Figure 4: Phylogenetic analysis of P450 genes and models of metabolon organization.

(a) Neighbour joining phylogenetic tree with representatives from all A. thaliana (green) and B. mori (blue) P450 groups. Ten plant genes known from the cyanogenic glucoside pathway from L. japonicus (purple), S. bicolor (black), M. esculenta (olive), T. repens (silver) and T. maritima (lime), as well as ten genes from Z. filipendulae (maroon) are included. CYP405A1 from Epiphyas postvittana (fuchsia) and CYP332s from Helicoverpa armigera (navy), Heliothis virescens (grey), Spodoptera frugiperda (teal) and Manduca sexta (aqua) are also included. • Denotes P450s known to catalyse conversion of amino acids into corresponding oximes and * denotes P450s known to catalyse metabolism of oximes. • and * represent enzymes involved in cyanogenic glucoside synthesis. •• and ** represent enzymes involved in glucosinolate production. Alignment (plant–insectP450tree.mas) used for the tree can be accessed at http://genome.ku.dk/resources/zygaena/. (b) Sequence logos of conserved regions in P450s created at http://weblogo.berkeley.edu/logo.cgi. Plant/insect P450 sequence logos were generated from 173 insect sequences from B. mori, Drosophila melanogaster, Anopheles gambiae and Musca domestica, and all A. thaliana sequences (excluding CYP79s).
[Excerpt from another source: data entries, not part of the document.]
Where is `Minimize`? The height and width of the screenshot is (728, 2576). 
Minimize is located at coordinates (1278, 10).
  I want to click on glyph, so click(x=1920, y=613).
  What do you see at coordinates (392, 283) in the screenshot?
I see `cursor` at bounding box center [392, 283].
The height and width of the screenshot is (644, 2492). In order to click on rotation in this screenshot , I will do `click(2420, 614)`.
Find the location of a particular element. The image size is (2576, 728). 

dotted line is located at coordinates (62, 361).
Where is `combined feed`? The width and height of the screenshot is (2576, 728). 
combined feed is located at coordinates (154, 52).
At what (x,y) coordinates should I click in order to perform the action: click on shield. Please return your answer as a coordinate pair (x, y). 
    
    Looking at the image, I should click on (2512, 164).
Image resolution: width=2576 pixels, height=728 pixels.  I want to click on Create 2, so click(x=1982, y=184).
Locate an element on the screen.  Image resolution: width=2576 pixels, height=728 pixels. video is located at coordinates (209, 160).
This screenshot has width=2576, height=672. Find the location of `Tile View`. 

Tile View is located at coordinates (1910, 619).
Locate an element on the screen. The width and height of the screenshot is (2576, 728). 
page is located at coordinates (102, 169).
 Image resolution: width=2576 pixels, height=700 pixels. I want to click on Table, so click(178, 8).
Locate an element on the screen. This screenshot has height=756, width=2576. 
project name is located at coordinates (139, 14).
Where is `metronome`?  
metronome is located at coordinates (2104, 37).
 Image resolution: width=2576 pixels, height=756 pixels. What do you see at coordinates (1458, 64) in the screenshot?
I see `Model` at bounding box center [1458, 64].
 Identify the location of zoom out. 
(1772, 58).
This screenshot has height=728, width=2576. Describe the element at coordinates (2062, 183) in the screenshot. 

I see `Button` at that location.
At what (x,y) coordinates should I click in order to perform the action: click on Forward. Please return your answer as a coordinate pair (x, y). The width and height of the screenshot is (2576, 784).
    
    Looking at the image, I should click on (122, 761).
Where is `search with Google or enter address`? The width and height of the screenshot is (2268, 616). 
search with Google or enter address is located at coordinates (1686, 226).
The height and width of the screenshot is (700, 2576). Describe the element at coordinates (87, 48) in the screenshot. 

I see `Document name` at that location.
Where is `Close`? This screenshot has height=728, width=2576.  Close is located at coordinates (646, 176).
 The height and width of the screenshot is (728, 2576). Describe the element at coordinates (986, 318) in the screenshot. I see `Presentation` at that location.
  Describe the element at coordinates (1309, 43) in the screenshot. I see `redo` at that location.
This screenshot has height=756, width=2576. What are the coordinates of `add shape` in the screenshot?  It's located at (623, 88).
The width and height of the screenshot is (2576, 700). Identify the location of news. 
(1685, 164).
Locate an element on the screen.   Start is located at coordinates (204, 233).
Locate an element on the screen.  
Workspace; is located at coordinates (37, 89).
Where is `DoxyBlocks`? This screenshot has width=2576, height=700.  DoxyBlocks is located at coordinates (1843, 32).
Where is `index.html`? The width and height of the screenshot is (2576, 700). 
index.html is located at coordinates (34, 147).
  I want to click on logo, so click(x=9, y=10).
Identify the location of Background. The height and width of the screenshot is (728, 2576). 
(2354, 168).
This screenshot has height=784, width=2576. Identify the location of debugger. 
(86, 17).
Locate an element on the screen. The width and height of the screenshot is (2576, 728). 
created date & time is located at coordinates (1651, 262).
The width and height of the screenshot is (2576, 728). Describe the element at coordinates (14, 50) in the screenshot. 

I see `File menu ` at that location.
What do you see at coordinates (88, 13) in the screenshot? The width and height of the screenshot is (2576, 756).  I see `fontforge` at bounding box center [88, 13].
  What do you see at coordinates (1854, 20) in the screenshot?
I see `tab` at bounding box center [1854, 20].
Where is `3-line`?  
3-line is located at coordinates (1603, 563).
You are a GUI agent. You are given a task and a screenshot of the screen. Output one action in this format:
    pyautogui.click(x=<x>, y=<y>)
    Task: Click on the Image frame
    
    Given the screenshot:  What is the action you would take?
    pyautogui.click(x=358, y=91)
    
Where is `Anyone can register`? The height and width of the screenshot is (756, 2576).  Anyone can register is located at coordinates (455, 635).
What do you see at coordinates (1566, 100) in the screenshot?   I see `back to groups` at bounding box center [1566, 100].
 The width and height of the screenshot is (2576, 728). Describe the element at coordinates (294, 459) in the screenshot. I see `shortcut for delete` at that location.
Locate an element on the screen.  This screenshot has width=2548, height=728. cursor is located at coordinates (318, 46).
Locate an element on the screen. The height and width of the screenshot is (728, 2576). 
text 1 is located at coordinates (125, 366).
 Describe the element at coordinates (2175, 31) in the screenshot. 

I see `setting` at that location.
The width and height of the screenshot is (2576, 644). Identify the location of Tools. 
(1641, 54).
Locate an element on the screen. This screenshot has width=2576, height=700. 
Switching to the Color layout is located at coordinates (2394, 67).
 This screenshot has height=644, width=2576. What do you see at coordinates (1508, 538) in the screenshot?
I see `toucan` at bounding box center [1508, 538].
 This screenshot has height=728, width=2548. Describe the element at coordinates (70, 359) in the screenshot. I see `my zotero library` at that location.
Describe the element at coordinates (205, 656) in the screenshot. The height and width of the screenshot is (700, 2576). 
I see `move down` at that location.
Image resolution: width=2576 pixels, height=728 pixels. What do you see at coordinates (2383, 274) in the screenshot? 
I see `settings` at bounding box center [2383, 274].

CYP79 sequence logos were generated from 12 CYP79s from plants (A. thaliana, L. japonicus, M. esculenta, S. bicolor, T. maritima) known to catalyse conversion of amino acids into corresponding oximes. CYP71E logos were generated from two CYP71Es (S. bicolor, M. esculenta) known to catalyse conversion of oximes into cyanohydrins. (c) The proposed plant metabolon, and the putative insect metabolon including the two P450s, the UGT and the CPR. In plants, the non-covalently bound UGT is thought to be anchored on the ER membrane via the P450s and with the catalytic domain facing the cytosol. In insects, the catalytic domain of the membrane bound UGT is possibly situated inside the ER lumen. If these models are correct, the cyanogenic glucoside would be liberated from the metabolon into the cytosol in plants and inside the ER lumen in insects.